Escrevi ontem que a investigação da Polícia Federal, que trata de empresas no exterior que seriam de Mário Celso Petraglia, repercute diretamente na esfera do Clube Atlético Paranaense. Expliquei que não há como dissociar Petráglia do Furacão, pois seria como romper o vínculo do criador com a criatura. Sem nenhuma pretensão de me dar a mesma importância, conto uma historinha. Certa vez, quando o Atlético foi suspenso por um ano, rebaixado pela caneta da CBF, e Petraglia excluído do futebol, passei a escrever textos contra as decisões superiores. Petraglia me pediu: “Pare, confundem você com o Atlético”. São relações que nós criamos e que nem a morte é capaz de romper.

Volto ao tema.

A última decisão da Juíza Doutora Gabriela sugere que “o inquérito está no final”. Finalizado, vai à Procuradoria da República para oferecer ou não denúncia. Se antes da Lava-Jato, indícios ainda que remotos já eram o bastante para motivar a denúncia e a sua aceitação, hoje denuncia-se primeiro para depois investigar. Nos dias de hoje,no campo criminal, não precisa de uma sentença para condenar uma pessoa. Basta um inquérito, pois a censura pública tornou-se mais forte do que a judicial.

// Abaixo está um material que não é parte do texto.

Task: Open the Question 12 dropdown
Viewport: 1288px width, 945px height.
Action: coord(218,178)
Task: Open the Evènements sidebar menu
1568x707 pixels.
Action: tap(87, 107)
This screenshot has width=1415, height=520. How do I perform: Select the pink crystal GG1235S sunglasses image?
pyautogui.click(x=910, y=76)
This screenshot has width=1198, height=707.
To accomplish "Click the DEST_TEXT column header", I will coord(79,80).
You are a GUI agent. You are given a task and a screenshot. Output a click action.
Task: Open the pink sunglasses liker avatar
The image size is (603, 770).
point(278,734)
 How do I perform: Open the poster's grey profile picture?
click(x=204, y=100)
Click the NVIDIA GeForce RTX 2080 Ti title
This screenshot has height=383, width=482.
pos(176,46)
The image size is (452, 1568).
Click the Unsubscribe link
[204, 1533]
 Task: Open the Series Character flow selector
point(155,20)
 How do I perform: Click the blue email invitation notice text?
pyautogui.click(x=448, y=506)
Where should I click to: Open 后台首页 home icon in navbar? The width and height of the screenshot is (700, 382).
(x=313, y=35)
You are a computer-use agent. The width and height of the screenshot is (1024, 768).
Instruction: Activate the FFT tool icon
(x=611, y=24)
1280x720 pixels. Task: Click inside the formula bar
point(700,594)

No caso, um novo fato deve ocorrer.

Então, a pergunta: se Mário Celso Petraglia for obrigado a se afastar do comando, o que será do Atlético? Nesse momento, toda a estrutura do clube, por ser pouco transparente e ser centralizada, tem um único pilar: Mário Celso Petraglia. Rompido esse, rompe-se aquela. Fora Petraglia, não há dentro desse Atlético nenhum homem com capacidade de gerir e sustentar essa estrutura. Por faltar capacidade e independência, afogam-se na submissão. Os outros dois revolucionários, que concorreram para a construção desse Novo Mundo, e que poderiam num impedimento de Petraglia socorrer ao Furacão, estão fora.

Um processo em que a denúncia é por lavagem de dinheiro é cheio de trauma. Há uma devassa financeira e fiscal na vida da pessoa e das empresas as quais ela direta é ligada. Nos documentos do inquérito, o Atlético é citado.

Se legítimo por relação pessoal para dar conselhos, iria sugerir a Petraglia que se manifestasse publicamente para tranquilizar a torcida do Atlético, e arrumar uma forma do Atlético não ser alcançado.